The company’s core platform operates as a centralized controller and analytics layer that ingests topology and state information from heterogeneous network elements, SDN controllers, and management systems. By correlating data across multiple technologies and vendors, the platform builds an end-to-end model of the network, typically referred to as a multi-layer or cross-domain topology. This topology is then used to support planning, TE, capacity management, and service provisioning workflows across the IP and optical layers.
Sedona Systems is commonly positioned within network automation and orchestration categories, overlapping with transport SDN, Wide Area Network (WAN) automation, and network optimization tools. The software targets use cases such as automated path computation, multi-layer restoration, bandwidth-on-demand services, and optimization of routing decisions based on underlying optical constraints. In contrast to single-domain controllers that focus on either IP or optical, Sedona’s approach is centered on coordination between layers to improve utilization, resiliency, and service delivery.

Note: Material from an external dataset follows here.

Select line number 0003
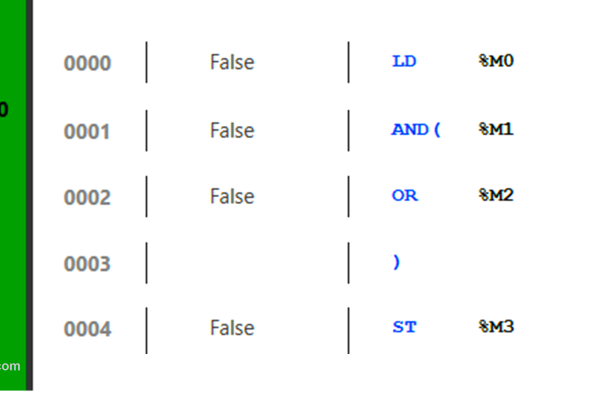The image size is (615, 410). pos(87,264)
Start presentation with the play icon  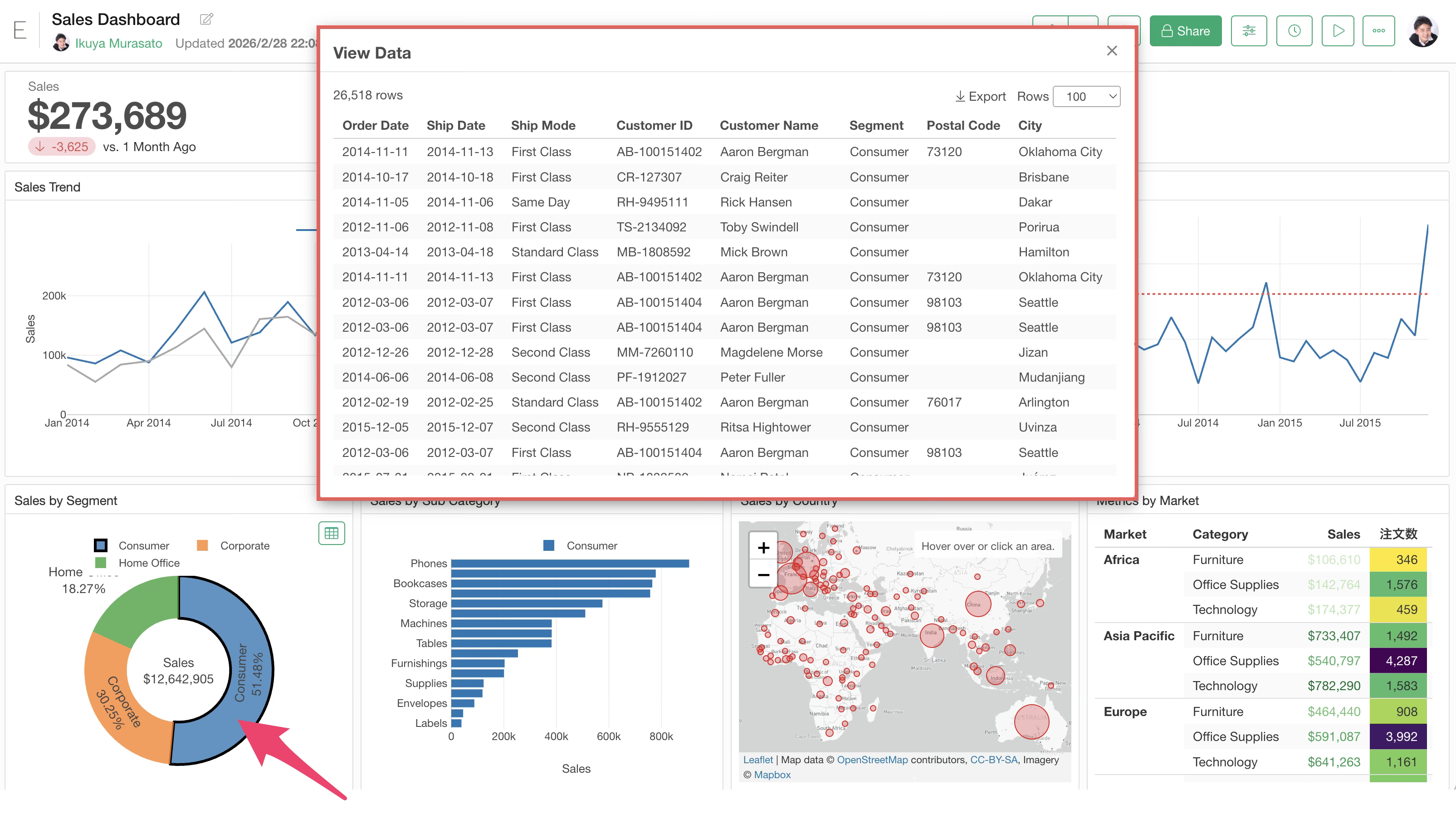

Architecturally, the platform typically integrates with IP routers, optical Dense Wavelength Division Multiplexing (DWDM) systems, and packet-optical platforms through open APIs and standard protocols where available. This includes interaction with SDN controllers, routing protocols in read-only or advisory modes, and OSS/BSS systems that handle inventory, ticketing, and customer services. The system often supports intent-based workflows in which operators specify service or policy objectives, and the controller computes feasible paths and configuration changes within those constraints.
For enterprise technical stakeholders, Sedona Systems maps to directory categories such as network automation, network observability, service orchestration, and TE optimization. It is relevant for organizations operating large-scale WANs or transport networks that span multiple vendors and technologies, and that require centralized control, cross-layer visibility, and policy-driven automation aligned with existing operations support environments.